▶ [YOUR TASKS]
[1] In the Eric Davis profile, condense the paragraph beginning "The signature season came in 1987" into a short bulleted list that keeps its main facts.
[2] Reproduce the portion of the Eric Davis profile from "Thirty and Fifty" to "of his powers.", word for word.

▶ [DOCUMENT EXTRACT]
■ ■ ■

Profile
Eric Davis
Eric Davis could do everything a baseball player can do and do it better than almost anyone, a center fielder of such rare power and speed that scouts reached for Willie Mays to describe him. He became the first player in history to hit 30 home runs and steal 50 bases in a season, robbed home runs at the wall, and threw out runners with a cannon arm, all of it suggesting a career headed for the inner circle. Injuries and illness intervened, including a bout with cancer that should have ended everything and somehow did not. He won a World Series with the Reds in 1990.
The Next Willie Mays
Davis was born on May 29, 1962, in Los Angeles, and grew up in the same South Central baseball scene that produced his boyhood friend Darryl Strawberry. He reached the Cincinnati Reds in 1984 carrying the heaviest comparison a young player can carry, the next Willie Mays, and for a few seasons he came close to living up to it. He had power and speed and a center fielder's grace, and from 1986 through 1990 he averaged roughly 30 home runs and 40 stolen bases a year, the kind of two-way production almost no one in history has matched. The talent was breathtaking, and for a while it seemed limitless.
Thirty and Fifty
The signature season came in 1987. Davis hit 37 home runs, stole 50 bases, and drove in 100 runs, becoming the first player in the history of the game to reach 30 home runs and 50 steals in a single year, and he got there in fewer games than anyone before him. The year before he had hit 27 home runs and stolen 80 bases, a line he shares with only Rickey Henderson, the rarest kind of power-speed combination. He won three Gold Gloves in center field for good measure, gliding to balls in the alleys and climbing the wall to steal home runs, a complete player at the height of his powers.
The World Series and the Kidney
In 1990 the Reds shocked the baseball world, sweeping the heavily favored Oakland Athletics in the World Series, and Davis set the tone by homering off Dave Stewart in his first at-bat of Game 1. The triumph came at a brutal cost. Diving for a fly ball in Game 4, Davis lacerated a kidney and collapsed in the dugout, a frightening injury that put him in the hospital for weeks at the very moment his team celebrated a championship. It was the cruelest version of the story that would follow him, the brilliance and the broken body arriving together, the best night of his career nearly the worst.

■ ■ ■

▶ [SOURCE MATERIAL]
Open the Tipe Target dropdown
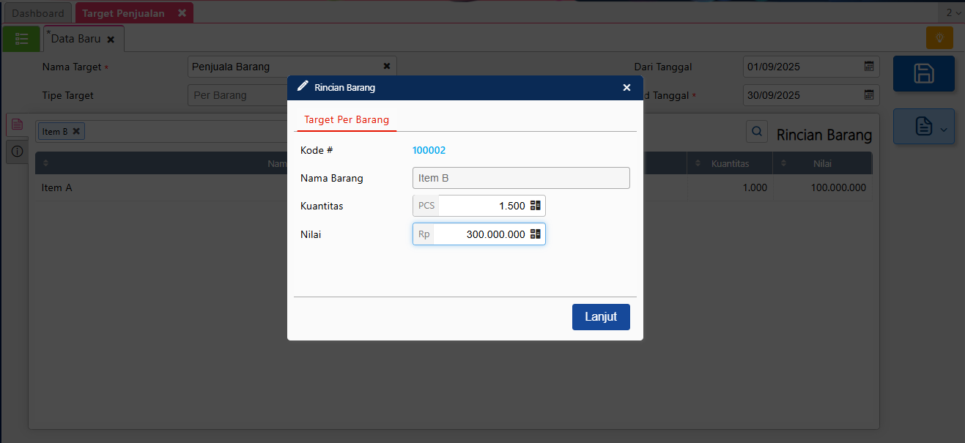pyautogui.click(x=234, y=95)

■ ■ ■

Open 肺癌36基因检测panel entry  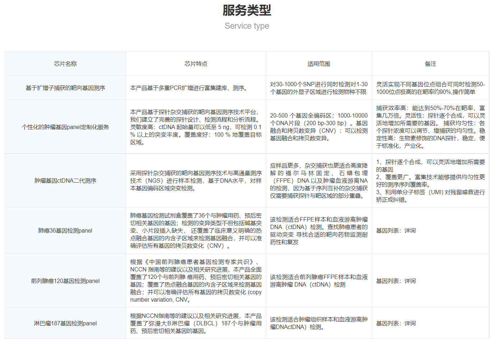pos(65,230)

■ ■ ■

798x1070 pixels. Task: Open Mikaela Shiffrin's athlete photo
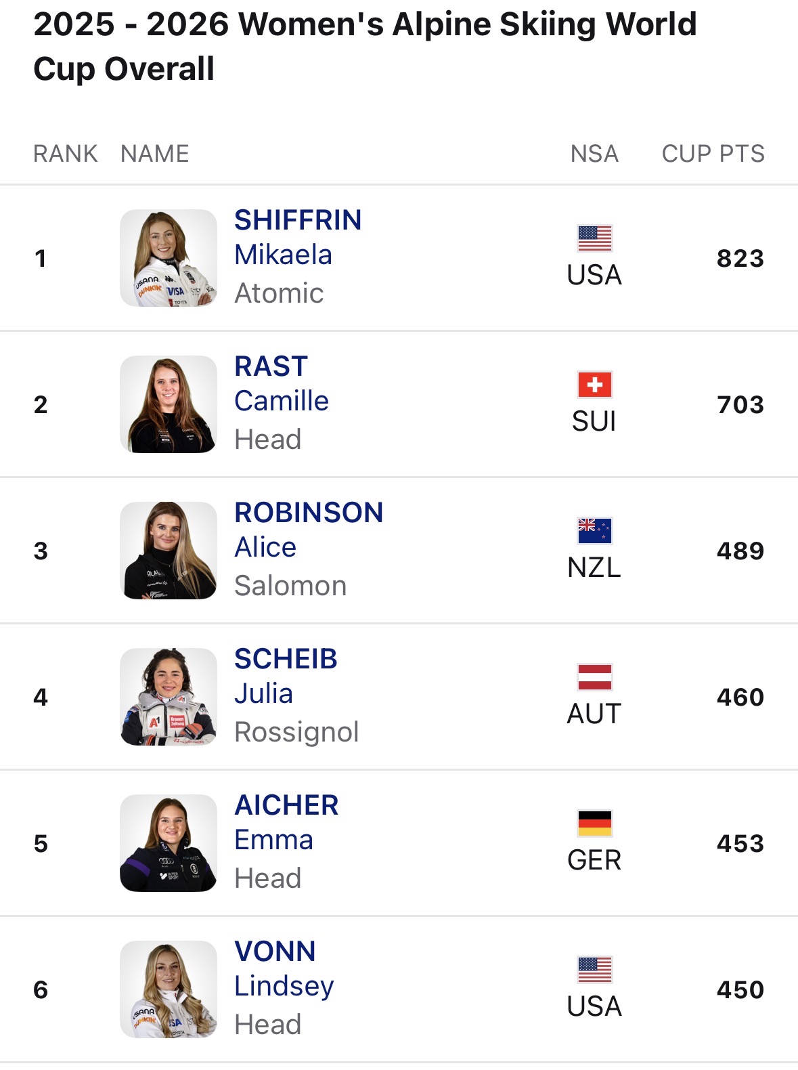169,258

■ ■ ■

▶ [ANSWERS BY ITEM NUMBER]
[1]
- In 1987 Davis hit 37 home runs, stole 50 bases, and drove in 100 runs.
- He became the first player in the game's history to reach 30 home runs and 50 steals in one season, and he did it in fewer games than anyone before him.
- In 1986 he hit 27 home runs and stole 80 bases, a line he shares only with Rickey Henderson.
- He won three Gold Gloves in center field, running down balls in the alleys and climbing the wall to steal home runs.

[2]
Thirty and Fifty
The signature season came in 1987. Davis hit 37 home runs, stole 50 bases, and drove in 100 runs, becoming the first player in the history of the game to reach 30 home runs and 50 steals in a single year, and he got there in fewer games than anyone before him. The year before he had hit 27 home runs and stolen 80 bases, a line he shares with only Rickey Henderson, the rarest kind of power-speed combination. He won three Gold Gloves in center field for good measure, gliding to balls in the alleys and climbing the wall to steal home runs, a complete player at the height of his powers.